- Born: 1972 (age 52–53) London, UK
- Genres: Classical
- Occupations: Conductor, musician
- Instrument: Violin
- Labels: Sony Classics; Naxos;
- Awards: Knight of the Order of Saint Agatha 2006
- Website: damianiorio.com

= Damian Iorio =

British-Italian conductor (born 1972)

Damian Iorio (born 1972) is a British-Italian conductor.

==Early life and education==
Born in London, Iorio is the son of violinist Diana Cummings and viola player Luciano Iorio. Iorio's uncle is Douglas Cummings, the former principal cello of the London Symphony Orchestra. He began violin studies as a young child with Sheila Nelson.
While an undergraduate violin student of Yossi Zivoni at the Royal Northern College of Music, Iorio began conducting studies and participated in conducting masterclasses with Ilya Musin.
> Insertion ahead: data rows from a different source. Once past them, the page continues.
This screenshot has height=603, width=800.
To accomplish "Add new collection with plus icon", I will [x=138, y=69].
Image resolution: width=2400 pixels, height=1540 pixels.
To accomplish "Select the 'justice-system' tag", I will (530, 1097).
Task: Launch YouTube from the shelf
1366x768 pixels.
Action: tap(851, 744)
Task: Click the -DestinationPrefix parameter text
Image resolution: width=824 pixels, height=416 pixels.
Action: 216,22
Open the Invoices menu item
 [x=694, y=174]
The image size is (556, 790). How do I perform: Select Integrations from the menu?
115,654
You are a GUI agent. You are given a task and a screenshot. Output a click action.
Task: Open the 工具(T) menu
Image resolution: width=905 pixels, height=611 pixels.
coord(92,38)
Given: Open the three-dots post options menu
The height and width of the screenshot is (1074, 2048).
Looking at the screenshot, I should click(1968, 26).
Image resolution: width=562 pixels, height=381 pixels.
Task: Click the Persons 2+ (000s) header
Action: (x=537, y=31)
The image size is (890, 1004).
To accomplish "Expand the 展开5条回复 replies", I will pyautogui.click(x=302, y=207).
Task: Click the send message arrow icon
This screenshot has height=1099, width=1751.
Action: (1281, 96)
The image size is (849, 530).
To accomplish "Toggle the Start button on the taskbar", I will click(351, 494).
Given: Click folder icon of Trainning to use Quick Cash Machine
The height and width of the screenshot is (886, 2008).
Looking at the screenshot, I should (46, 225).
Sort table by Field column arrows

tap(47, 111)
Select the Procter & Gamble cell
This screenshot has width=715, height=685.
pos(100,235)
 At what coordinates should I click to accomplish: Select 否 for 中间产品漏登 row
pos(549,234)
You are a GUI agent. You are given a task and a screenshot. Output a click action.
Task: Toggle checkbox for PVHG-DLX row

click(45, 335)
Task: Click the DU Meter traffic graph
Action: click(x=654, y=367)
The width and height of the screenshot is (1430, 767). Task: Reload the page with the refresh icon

He completed violin studies at Indiana University School of Music in the United States with Franco Gulli. Iorio went on to study conducting at Saint Petersburg Conservatory with Ilya Musin and Alexander Polishchuk. At the same time, he held a position in the first violin section of the Danish National Symphony Orchestra.

==Career==
Iorio appeared on the international scene in 2006 following his debut with the London Philharmonic Orchestra. He went on to work with Glyndebourne Festival Opera, Paris Opera, Detroit Symphony Orchestra, San Francisco Symphony, Philharmonia, Netherlands Radio Philharmonic Orchestra, Royal Philharmonic Orchestra, Orchestre National de Belgique, and the BBC Symphony, Scottish, Welsh and Philharmonic orchestras.
Iorio was music director of the Milton Keynes City Orchestra from 2014 until the orchestra's closure in 2019. He is also Music Director of the National Youth String Orchestra, having held this position since 2012.

In 2021 he founded the music publishing company Sfera Publishing.

==Selected recordings==
- Dvořák - Concerto for Violin and Orchestra in A minor, op. 53 (Sony Classics)
- Pizzetti - Symphony in A Harp Concerto (Naxos)

==Awards==
In 2006, Iorio received the Knight of the Order of Saint Agatha from the Republic of San Marino in recognition for his services to music.